He writes, for example, that there is a “clean and endless supply of wind blowing across the North Sea”. Where was he in December when Britain was becalmed in a frigid mass of Arctic air, when wind farms theoretically capable of generating 28 GW of electricity were at times struggling to generate half a gigawatt? Skidmore hardly even addresses the problem of intermittent green energy, weakly suggesting that the job might be done by batteries or by generating hydrogen when wind is plentiful – without even mentioning the costs of storing energy in this way. Estimates from the Pacific National Laboratories put it at $203 per MWh for hydrogen and $336 per MWh for lithium ion batteries – respectively around four and six times the cost of generating electricity from wind in the first place.

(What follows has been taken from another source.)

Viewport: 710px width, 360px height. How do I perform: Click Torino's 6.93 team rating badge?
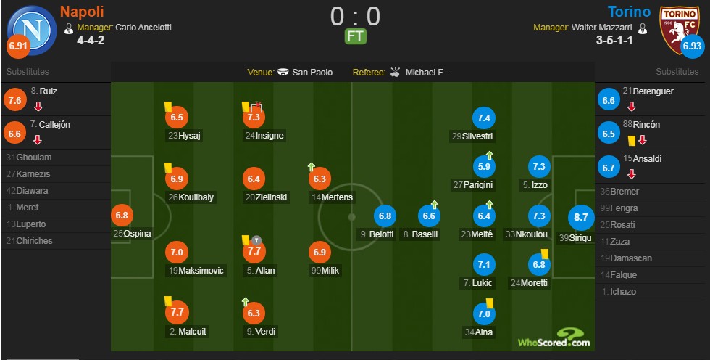[693, 46]
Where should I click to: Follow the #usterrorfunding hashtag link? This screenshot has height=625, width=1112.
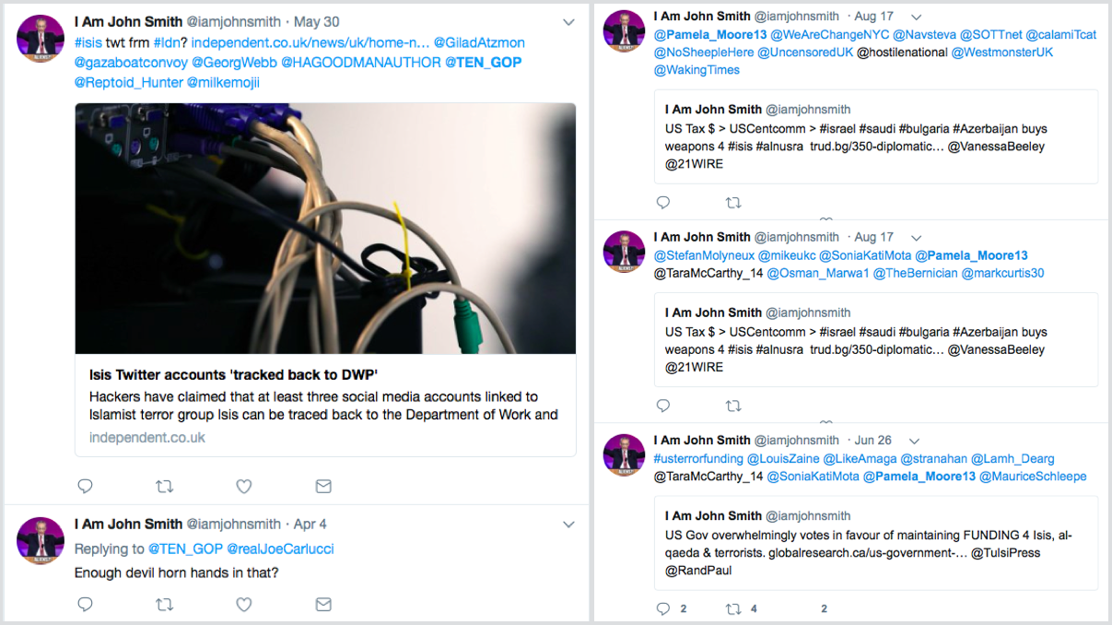pos(698,458)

Skidmore continues to repeat the fantasy that Britain’s Net Zero target is going to make us fabulously rich, growing GDP by two per cent and supporting 480,000 “green jobs”. Meanwhile, back in the real world, our manufacturing industry continues to drain away to Asia, not least thanks to soaring energy prices in Europe. The ONS calculates that in spite of the Government’s Net Zero initiative, Britain’s “green economy”, at £41.2 billion, is no bigger than it was a decade ago. It has actually shrunk since 2018, with most of the components for our wind and solar farms manufactured abroad.
And no, renewable energy doesn’t promise us a golden future of cheap energy. As Anders Opedal, CEO of Norwegian energy giant Equinor, warns today, Europe faces a future of higher energy costs even as wholesale oil and gas prices comes down – perhaps because of Net Zero commitments which have shattered investment in oil and gas.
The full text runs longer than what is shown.